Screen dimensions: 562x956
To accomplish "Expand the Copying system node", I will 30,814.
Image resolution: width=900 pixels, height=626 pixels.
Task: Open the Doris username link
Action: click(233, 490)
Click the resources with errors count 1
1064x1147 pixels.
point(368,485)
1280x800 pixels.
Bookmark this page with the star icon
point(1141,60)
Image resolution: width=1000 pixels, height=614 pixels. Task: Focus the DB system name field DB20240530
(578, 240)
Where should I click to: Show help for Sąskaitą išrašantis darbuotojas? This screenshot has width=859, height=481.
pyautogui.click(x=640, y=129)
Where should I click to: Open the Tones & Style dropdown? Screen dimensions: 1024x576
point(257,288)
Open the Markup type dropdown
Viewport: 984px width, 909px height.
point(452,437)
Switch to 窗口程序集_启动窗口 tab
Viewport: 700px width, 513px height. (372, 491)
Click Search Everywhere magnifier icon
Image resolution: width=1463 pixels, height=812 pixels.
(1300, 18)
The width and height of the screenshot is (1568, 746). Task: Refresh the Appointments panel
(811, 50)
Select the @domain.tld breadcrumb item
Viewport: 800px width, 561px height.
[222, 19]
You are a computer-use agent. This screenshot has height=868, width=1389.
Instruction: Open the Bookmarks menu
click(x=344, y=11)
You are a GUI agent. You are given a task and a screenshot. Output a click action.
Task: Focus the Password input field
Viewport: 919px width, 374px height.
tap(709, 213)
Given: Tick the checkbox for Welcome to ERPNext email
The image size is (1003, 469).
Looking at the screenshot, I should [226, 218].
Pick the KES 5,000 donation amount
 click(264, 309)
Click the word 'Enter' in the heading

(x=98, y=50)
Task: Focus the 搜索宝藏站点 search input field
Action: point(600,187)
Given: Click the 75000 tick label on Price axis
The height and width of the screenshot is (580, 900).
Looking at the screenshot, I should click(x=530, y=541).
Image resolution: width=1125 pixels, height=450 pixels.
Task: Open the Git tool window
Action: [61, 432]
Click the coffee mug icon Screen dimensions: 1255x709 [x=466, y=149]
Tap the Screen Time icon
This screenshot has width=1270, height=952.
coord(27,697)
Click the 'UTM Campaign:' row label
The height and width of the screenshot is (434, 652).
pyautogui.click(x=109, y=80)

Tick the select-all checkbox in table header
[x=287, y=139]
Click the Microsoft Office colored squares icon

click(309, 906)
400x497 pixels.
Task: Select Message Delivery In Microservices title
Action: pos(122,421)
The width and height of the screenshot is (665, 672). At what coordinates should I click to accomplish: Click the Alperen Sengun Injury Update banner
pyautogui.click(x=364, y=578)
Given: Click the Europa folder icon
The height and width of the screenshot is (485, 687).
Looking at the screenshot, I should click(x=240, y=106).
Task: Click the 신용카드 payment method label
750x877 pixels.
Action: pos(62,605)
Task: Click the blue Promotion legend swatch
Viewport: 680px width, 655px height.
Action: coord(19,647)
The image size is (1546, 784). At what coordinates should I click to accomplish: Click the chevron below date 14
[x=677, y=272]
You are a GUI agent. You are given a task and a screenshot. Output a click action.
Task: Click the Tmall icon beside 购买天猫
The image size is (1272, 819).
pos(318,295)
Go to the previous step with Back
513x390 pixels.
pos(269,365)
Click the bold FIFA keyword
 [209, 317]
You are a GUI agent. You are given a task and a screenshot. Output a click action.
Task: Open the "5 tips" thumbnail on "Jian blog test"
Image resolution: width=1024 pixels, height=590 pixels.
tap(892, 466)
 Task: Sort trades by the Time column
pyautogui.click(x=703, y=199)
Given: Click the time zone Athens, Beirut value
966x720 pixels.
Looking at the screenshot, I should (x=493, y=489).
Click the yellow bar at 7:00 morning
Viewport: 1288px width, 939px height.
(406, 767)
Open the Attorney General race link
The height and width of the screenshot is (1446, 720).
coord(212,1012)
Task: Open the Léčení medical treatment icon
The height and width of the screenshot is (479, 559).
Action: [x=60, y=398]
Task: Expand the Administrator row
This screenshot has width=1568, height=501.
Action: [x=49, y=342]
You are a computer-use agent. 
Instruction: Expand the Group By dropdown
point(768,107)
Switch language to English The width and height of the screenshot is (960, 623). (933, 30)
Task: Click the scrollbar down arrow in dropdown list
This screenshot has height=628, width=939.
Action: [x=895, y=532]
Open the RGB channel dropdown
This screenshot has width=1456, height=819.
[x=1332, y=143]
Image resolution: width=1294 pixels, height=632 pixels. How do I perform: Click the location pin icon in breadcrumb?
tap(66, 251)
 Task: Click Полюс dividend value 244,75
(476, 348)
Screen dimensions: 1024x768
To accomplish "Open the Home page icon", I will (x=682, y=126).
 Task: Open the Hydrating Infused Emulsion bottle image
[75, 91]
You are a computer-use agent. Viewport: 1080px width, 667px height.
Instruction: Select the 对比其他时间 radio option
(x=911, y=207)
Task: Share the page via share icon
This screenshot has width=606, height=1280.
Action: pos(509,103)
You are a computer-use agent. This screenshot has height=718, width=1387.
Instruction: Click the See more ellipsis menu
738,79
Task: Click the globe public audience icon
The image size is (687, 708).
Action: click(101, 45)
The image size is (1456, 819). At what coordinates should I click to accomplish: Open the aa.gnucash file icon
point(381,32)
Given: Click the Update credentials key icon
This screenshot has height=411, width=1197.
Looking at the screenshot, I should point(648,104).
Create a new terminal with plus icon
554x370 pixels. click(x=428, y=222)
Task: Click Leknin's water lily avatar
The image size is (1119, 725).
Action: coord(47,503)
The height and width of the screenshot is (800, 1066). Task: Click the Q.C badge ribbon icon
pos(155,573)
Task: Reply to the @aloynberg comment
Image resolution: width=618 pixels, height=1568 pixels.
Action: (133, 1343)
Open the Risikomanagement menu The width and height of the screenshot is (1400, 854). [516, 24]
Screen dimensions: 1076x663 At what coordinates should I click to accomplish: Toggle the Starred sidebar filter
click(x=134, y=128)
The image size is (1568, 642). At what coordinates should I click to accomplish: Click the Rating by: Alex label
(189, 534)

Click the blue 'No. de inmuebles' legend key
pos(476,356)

## Requirements
Express the data from the line containing "Click the 'UTM Campaign:' row label" up to and including the line containing "pyautogui.click(x=364, y=578)" as a JSON list of strings, one string per line and no entries for blank lines.

## Result of this task
[
  "Click the 'UTM Campaign:' row label",
  "The height and width of the screenshot is (434, 652).",
  "pyautogui.click(x=109, y=80)",
  "Tick the select-all checkbox in table header",
  "[x=287, y=139]",
  "Click the Microsoft Office colored squares icon",
  "click(309, 906)",
  "400x497 pixels.",
  "Task: Select Message Delivery In Microservices title",
  "Action: pos(122,421)",
  "The width and height of the screenshot is (665, 672). At what coordinates should I click to accomplish: Click the Alperen Sengun Injury Update banner",
  "pyautogui.click(x=364, y=578)"
]